ЗАДАНИЕ A – Переведите на английский язык предложение из отрывка о поездке на поезде: «На самом деле мы остановились на сортировочной станции под названием „Суэльта“».
ЗАДАНИЕ B – Продолжите отрывок о поездке на поезде начиная с места после его последнего предложения, сохранив повествование от первого лица.

ИСТОЧНИК –

##############################

Старый патагонский экспресс - Пол Теру
Шрифт:
Интервал:
Закладка:
Девочка не сводила глаз с мальчишки, заливавшегося смехом в вагоне поезда. Она прекрасно знала, где она сама. Но ведь он спросил не об этом.
А мальчишка успел разбудить и отца, и брата и даже обратился ко мне:
— Она не знает, где мы!
Как можно громче, чтобы меня могла услышать девочка с подносом, я сказал:
— Я знаю, где мы.
— Где? — спросил мальчик.
— В поезде.
Они так и покатились со смеху. Мальчик повторил мои слова, и ими овладел новый приступ хохота. На самом деле мы остановились на сортировочной станции под названием «Суэльта». Это слово означает «потеря».
После этого, не в состоянии ни читать, ни спать, я сделал несколько заметок на форзаце моей книги: «Два класса вагонов в поезде, оба одинаково неудобные и грязные…» Я затосковал по дому. Неужели меня повлекло в дорогу исключительно собственное нетерпение, нежелание остаться за своим столом и переждать еще одну зиму? Да, я покинул дом в приподнятом настроении, но я никогда не был искателем приключений. Во всяком случае, таких, которые вместо получения удовольствий превращаются в бессмысленное испытание стойкости или терпения. Неудобства, которые приходится терпеть в пути, вовсе не приносят мне удовольствия только потому, что я подвергаюсь им по доброй воле и могу отказаться от них. Меня необычайно заинтересовал сам процесс того, как я встану утром у себя дома, и сяду на местный поезд, и буду ехать на нем все дальше и дальше, тогда как мои соседи покинут вагон и отправятся на службу. А я все буду пересаживаться с одного поезда на другой, пока наконец не окажусь в Патагонии. Еще большую печаль навеяли на меня воспоминания о том, что я однажды прочел о Джеке Керуаке[16]. В возрасте пятидесяти лет, когда за его плечами уже был роман «В дороге», он снова собрался пересечь автостопом всю Америку. Он успел погрузнеть с тех пор и почувствовать себя неудачником, но был уверен в том, что сумеет повторить свое знаменитое путешествие через всю страну. Итак, он покинул Нью-Йорк и направился в Калифорнию. Вид у него по-прежнему был мрачный и угрожающий, а времена здорово изменились. Этот нелюдим сумел добраться только до Нью-Джерси. Там он проторчал на обочине с поднятой рукой несколько часов под проливным дождем, пока наконец не сдался и не вернулся домой на автобусе.

##############################

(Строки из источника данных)
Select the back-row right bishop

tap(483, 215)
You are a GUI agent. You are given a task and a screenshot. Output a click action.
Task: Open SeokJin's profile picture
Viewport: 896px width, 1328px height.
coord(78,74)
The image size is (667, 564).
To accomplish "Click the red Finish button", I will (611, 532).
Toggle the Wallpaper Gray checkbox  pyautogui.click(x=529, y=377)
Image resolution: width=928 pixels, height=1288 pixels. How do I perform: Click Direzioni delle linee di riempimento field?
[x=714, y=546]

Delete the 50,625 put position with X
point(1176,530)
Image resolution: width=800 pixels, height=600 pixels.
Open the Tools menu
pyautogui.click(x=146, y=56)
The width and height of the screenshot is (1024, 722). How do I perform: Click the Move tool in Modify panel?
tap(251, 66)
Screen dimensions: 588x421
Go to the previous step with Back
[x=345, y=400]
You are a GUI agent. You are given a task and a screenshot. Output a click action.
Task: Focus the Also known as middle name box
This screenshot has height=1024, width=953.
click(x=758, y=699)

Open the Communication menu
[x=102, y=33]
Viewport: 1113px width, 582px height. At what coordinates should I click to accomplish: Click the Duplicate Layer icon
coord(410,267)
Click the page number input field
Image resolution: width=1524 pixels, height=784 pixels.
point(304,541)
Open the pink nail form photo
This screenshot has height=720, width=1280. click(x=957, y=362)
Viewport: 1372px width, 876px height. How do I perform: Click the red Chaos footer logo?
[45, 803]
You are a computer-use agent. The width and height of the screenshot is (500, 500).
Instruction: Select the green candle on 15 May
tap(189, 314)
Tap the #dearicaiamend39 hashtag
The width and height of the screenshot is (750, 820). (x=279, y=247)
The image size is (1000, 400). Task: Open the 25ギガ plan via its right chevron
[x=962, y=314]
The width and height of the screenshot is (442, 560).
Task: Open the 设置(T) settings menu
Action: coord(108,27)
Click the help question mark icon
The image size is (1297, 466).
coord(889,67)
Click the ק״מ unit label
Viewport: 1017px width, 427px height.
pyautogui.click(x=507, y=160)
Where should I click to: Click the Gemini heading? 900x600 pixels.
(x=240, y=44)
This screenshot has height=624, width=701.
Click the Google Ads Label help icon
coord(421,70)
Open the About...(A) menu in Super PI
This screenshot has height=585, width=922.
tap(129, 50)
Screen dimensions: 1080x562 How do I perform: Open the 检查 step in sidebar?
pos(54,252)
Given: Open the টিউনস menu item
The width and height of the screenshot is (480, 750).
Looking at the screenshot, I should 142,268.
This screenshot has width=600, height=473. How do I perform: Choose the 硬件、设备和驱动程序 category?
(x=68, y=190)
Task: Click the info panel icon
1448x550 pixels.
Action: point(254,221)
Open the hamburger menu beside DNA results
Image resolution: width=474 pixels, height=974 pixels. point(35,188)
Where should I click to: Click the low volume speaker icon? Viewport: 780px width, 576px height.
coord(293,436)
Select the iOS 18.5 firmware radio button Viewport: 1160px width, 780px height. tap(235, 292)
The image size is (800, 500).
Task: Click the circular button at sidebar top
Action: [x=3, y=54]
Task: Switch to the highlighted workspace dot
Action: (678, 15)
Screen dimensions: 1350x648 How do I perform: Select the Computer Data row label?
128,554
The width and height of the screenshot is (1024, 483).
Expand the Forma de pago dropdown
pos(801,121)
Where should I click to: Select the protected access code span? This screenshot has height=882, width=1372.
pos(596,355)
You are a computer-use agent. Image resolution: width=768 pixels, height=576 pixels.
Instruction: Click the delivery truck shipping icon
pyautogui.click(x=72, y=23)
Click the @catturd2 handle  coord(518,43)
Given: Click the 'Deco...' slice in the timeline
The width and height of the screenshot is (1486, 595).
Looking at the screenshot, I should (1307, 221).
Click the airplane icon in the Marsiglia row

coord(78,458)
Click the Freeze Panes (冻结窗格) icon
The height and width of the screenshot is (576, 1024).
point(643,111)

##############################

ОТВЕТ К ЗАДАНИЮ A – In fact, we had stopped at a rail yard called Suelta.

ОТВЕТ К ЗАДАНИЮ B –
Я не заметил, как заснул, и проснулся от холода и укусов москитов. Я заправил брюки в носки (хотя проклятые москиты запросто прокусывали носки) и натянул на себя теплый свитер и кожаную куртку, приготовленную для высокогорья Анд. Скорчившись на сиденье, я проспал как убитый до самого утра. Я даже не предполагал, что способен спать в таких условиях, и ужасная ночь, проведенная в продавленном кресле в холодном и вонючем вагоне, наполнила меня несгибаемым оптимизмом и отличным настроением, обязательно сопутствующим таким выходкам. Я почувствовал себя настоящим героем.
В шесть утра я уже старательно разглядывал циферблат своих часов. Лампы в вагоне окончательно погасли, было совсем темно. Но буквально через несколько секунд начался рассвет. Диск солнца еще не поднялся над горизонтом, но ему предшествовало наливавшееся яркостью сияние. Сияние захватывало все бо́льшую часть неба, которое приобрело совершенно немыслимые оттенки голубого и казалось необъятным. Вместе со светом пришел и мягкий ветерок, и глубина простиравшегося за окном пейзажа, и даже вонь в вагоне немного отступили перед утренней свежестью пустыни. Никогда в жизни мне не приходилось видеть, чтобы рассвет приходил так быстро, но и спать в таких условиях мне тоже не приходилось никогда. Окна в вагоне оставались распахнутыми настежь, и можно было с легкостью представить, будто я провел ночь на скамье в парке.
Удивительное зрелище представляли собой горы: солнце проявило их тонкие пики, а лежащие ниже широкие скалистые плато окрасило в пурпурный цвет. Отсюда отдельные темные деревья на их склонах казались тонкими, как ресницы. Этот горный пейзаж уступами уходил к небу в восточном направлении, а на юге лежали пыльные леса. Поезд встал. Вокруг была полная пустота. Тем не менее в окне показалась девочка:
— Кофе!
Она налила мне немного в бумажный стаканчик, и я прихлебывал из него не спеша, пока мы возобновили движение по пологим предгорьям.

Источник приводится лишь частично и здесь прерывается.